If he didn’t leave soon, he might do something stupid...like reach for her again, like try to hold her like he had tried the night she’d awoken in the hospital, screaming. That had been a mistake on his part. He wasn’t made for comforting—women or kids. He couldn’t give what he’d never received.
He glanced down at her hand on his arm, and she jerked it away as if embarrassed that she’d been holding on to him. As he passed her, she murmured, “Thank you.”
He wasn’t certain if there was really anything to check out. But when he headed outside, he found other bodyguards walking the grounds. His invitation really had been an assignment. Security was high at this wedding.
High enough?
Why would someone have been trying to get inside the nursery? Or had they just been looking for an open window to get inside the church undetected?

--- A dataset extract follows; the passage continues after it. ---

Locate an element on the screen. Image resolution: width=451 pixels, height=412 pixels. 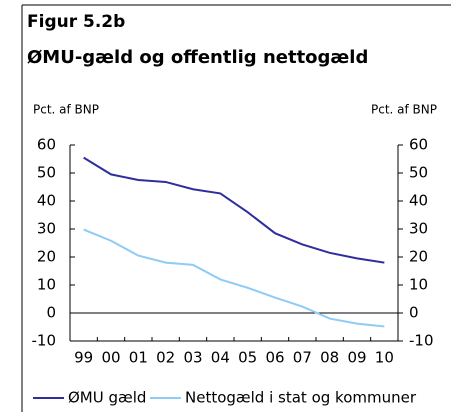
y2-tick-label: 20 is located at coordinates (418, 257).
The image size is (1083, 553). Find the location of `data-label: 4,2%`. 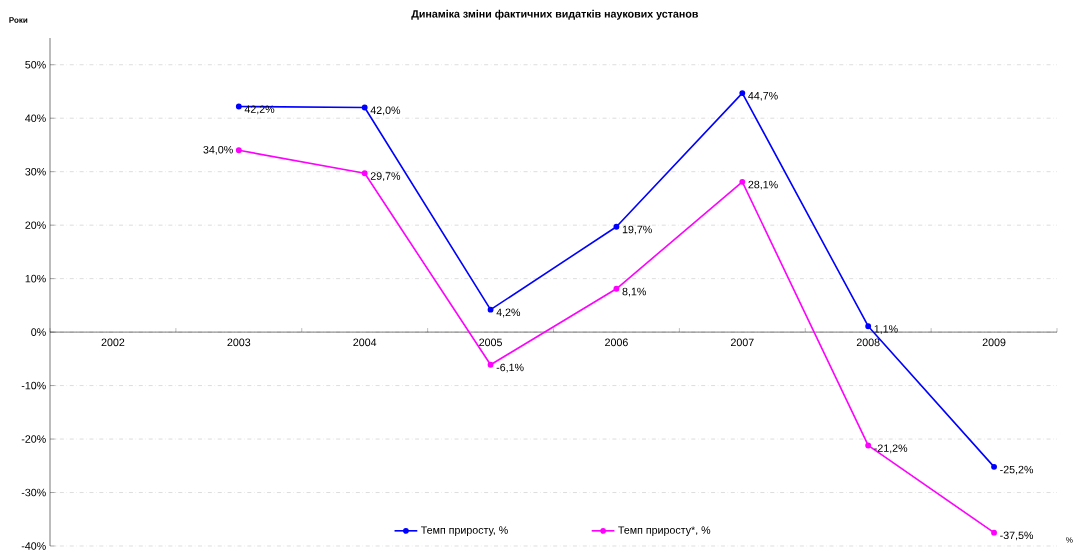

data-label: 4,2% is located at coordinates (508, 313).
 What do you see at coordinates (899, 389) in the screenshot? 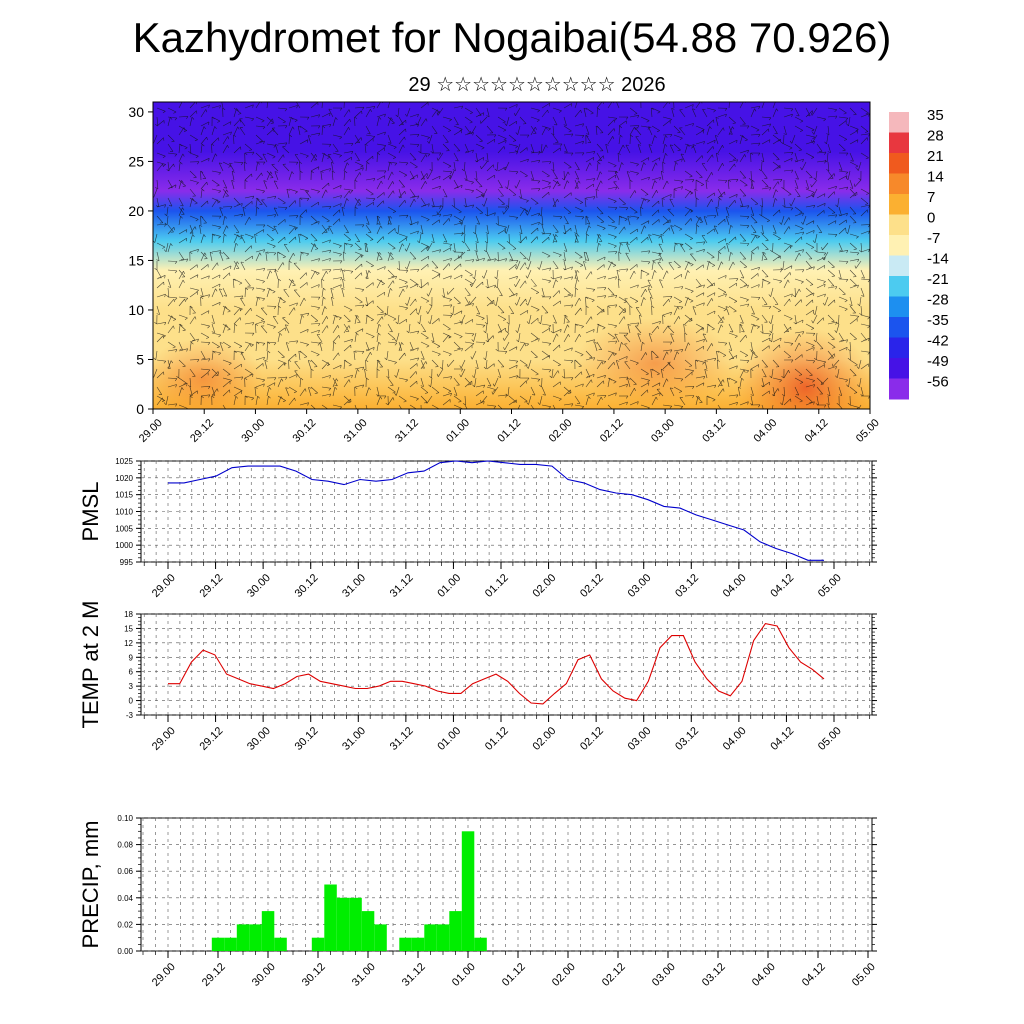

He walked around the white brick building to the back and found the window to the nursery. The woodchips beneath it had been disturbed, some brushed aside enough that he could make out a footprint.
He leaned down and peered into the window, and his gaze met Emilia’s pale blue one through the glass. He nodded. And it was as if her shoulders slumped with relief when she should have been tensing with fear.